Шрифт:
Интервал:
Закладка:
Через восемь дней, 14 мая, коляска с тремя пассажирами подъехала к стоящему в Петербурге у Калинкина моста зданию Третьего отделения Собственной Его Величества канцелярии. Чижова отвели в довольно просторную комнату с двумя большими окнами, выходящими во двор. В углу — печь, у одной стены — кровать с тюфяком, подушками и одеялом, у другой — диван, кресла, стол и даже фортепиано, правда, запертое на ключ. Обстановка почти домашняя, если бы не двое вооруженных солдат у дверей комнаты. Их присутствие было одной из главных пыток ареста.
Самих солдат Чижов не воспринимал одушевленными — они стояли, как вкопанные. Жили только их глаза. Если Чижов стоял, сидел или лежал, глаза отрешенно отдыхали. Но стоило арестанту пошевелиться — они тотчас оживали и неотвязно следовали за ним, если он начинал нервно ходить из угла в угол.
Спустя какое-то время в комнату зачастили посетители.
Первым вошел солдат с бритвенным ящиком, обернутым в полотенце.
— Чего тебе надобно? — спросил недовольно Чижов.
— Я цирюльник, прислан к вашему высокоблагородию.
— К чему? Ты же видишь, что я не бреюсь.
— Его превосходительство генерал Дубельт послал меня…
— Пошел вон, ты мне не нужен. Вероятно, генерал велел позвать тебя к себе! Пошел!
Цирюльник вышел. Вслед за ним стали приходить какие-то люди — все под ничтожными и пустыми предлогами: один спросит, есть ли ключ от фортепиано, другой — чиста ли комната… Видно было, что приходили из любопытства.

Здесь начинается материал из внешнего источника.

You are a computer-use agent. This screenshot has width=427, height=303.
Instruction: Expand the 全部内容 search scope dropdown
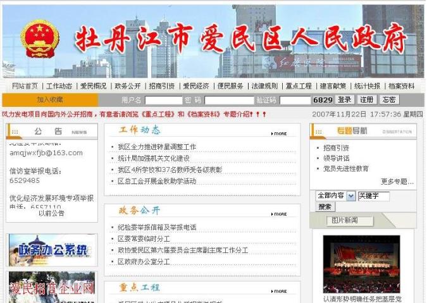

Свое возмущение Чижов сорвал на штаб-офицере, заглянувшем к нему.
— Скажите, — не выдержал он, — вы все приходите ко мне из собственного интереса или по приказанию начальства?!
Штаб-офицер смутился не столько от вопроса Чижова, сколько от тона, каким это было сказано. Ему неловко было при солдатах ретироваться. Между тем арестант пришел в бешенство, подбежал к столу, схватил принесенный накануне поднос с едой и с размаху швырнул его на пол, да так, что бывшая на нем посуда разбилась вдребезги.
— Что я вам, обезьяна, что ли, что вы все меня разглядываете?! Ступайте к Дубельту и скажите, чтобы он соизволил немедленно явиться ко мне и объяснить причину моего ареста!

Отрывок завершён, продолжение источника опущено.